Lost his father in 2004
Driven to make Dad proud
https://www.washingtonpost.com/sf/childrenofthefallen/2015/01/05/roy-wood-17-driven-to-make-dad-proud/
By Steve Hendrix

Roy Wood rushed into the theater tucking in a shirt that was already pretty well tucked. Even on one of the few days when students at Georgia Military College were allowed to show up in something other than a starched white shirt, striped blue pants and cadet’s epaulets, the 17-year-old with the ramrod posture constantly checked his neatness.

Roy’s dad would have loved this prep school within the 135-year-old military college in Milledgeville, Ga.: the dress code, the “Duty, Honor, Country” banners surrounding the parade ground, the discipline that led students to snap to attention and salute a passing hearse. Roy Sr. was a Special Forces lifer, who resigned his commission and left his job as an emergency room doctor to ship out to Kabul with a National Guard combat unit as a medical sergeant.

Roy Jr. is pretty sure his dad would love this theater thing, too, although it would be more of a surprise.

“He loved music, I know that,” Roy said as the director called for first positions. “He told great stories. But I don’t think he was ever a performer. Honestly, I’m not sure where this comes from.”

He reached back to his dad’s parting words to him: “While I’m gone, you’re going to have to be the man of the house.”

Wherever it came from, it came big. In ninth grade, he was recruited for the ensemble of “Thoroughly Modern Millie.” By 11th grade, he won a state acting competition as the lead in “Chicago.” The yes-sir-no-sir overachiever who made honor societies from math to Spanish became the guy who busts out the raucous “Ice Ice Baby” routine at football halftime shows. He loved the applause.

Now it was time to take up a broom and rehearse “Little Shop of Horrors.” He was playing Seymour, the lead.

It took years for Roy to figure what was driving him to master one challenge after another, to play four sports, post a perfect GPA, hurl himself around the obstacle course. Then, in 10th grade, he wrote an essay about the morning when he was 6 and two Army officers knocked on the door. He recalled the look on his mother’s face before they even opened their mouths to describe the convoy accident that had killed his 47-year-old father on Jan. 9, 2004. He reached back to his dad’s parting words to him: “While I’m gone, you’re going to have to be the man of the house.”

He came to see extracurricular overkill as a bid for the approval of the father who left him in charge.

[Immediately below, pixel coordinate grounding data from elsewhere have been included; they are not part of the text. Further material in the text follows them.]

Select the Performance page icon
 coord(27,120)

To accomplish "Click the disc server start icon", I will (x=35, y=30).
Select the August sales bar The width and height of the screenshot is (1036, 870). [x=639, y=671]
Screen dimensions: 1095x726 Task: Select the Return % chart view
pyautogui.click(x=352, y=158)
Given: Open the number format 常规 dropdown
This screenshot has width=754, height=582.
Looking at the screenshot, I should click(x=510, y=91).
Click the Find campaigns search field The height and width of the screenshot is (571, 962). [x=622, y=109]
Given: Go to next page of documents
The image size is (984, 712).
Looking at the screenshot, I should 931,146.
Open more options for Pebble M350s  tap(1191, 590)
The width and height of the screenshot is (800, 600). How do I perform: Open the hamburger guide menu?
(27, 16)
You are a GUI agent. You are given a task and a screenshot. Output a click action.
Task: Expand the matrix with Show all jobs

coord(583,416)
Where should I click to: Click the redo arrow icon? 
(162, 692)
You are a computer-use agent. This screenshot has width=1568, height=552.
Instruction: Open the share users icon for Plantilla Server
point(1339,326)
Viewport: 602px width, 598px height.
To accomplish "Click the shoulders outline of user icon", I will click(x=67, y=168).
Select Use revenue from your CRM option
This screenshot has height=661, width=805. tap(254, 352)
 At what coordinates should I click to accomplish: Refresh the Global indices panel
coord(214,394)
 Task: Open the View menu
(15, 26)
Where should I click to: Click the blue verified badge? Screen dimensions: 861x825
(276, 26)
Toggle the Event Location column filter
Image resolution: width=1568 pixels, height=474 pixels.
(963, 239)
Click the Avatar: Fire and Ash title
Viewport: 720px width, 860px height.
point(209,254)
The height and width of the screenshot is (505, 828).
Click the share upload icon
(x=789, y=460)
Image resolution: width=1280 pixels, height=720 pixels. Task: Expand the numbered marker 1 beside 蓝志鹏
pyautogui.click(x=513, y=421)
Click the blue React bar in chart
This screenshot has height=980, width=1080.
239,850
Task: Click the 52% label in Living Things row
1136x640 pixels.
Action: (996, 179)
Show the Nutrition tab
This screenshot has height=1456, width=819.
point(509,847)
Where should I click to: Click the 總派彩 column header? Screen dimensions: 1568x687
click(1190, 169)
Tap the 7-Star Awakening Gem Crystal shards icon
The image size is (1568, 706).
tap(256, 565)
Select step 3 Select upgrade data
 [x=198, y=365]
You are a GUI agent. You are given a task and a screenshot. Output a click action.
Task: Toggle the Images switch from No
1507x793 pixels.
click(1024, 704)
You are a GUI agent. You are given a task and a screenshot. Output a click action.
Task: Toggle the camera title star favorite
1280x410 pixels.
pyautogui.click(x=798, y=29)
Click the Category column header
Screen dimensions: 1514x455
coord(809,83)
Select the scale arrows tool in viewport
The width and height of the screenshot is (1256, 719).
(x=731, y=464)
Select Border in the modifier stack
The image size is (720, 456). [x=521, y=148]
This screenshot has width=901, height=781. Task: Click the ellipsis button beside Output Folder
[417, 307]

That Green Beret who was so determined to deploy on operational missions that he took — and passed — an endurance course test that felled soldiers half his age.

“I just want to make my dad proud,” Roy said.

He’d arrived at campus that morning in the dawn gray, in time for the morning flag ceremony and the inspection of ninth-graders he carried out as a cadet second lieutenant. He hurried over the brick path where he and his younger sister, Caroline, 14, had written their father’s name during a Sept. 11 commemoration of the fallen.

“My dad is my hero,” Roy wrote in the college admissions essay he sent to Harvard, Yale, Duke, Stanford and Princeton.
Yet he wasn’t on his father’s path. Medical careers have become too unpredictable. His mother beseeched him to stay out of the military. “She says she couldn’t bear it if the same thing happened to me,” Roy explained.

And as much as he loves musical theater, he’s too practical to try to make a living from it. “I want to give my children a comfortable life,” he said. He was thinking of engineering, dentistry. Maybe law.

But for now, singing and dancing fed both artistic and competitive drives. With the state competition a week away, the cast settled in for a fifth hour of rehearsal. Roy would have a couple of hours of homework after that. He smiled at the prospect, confident that the dad who left him in charge would admire his ambition, respect his choices and let him sing.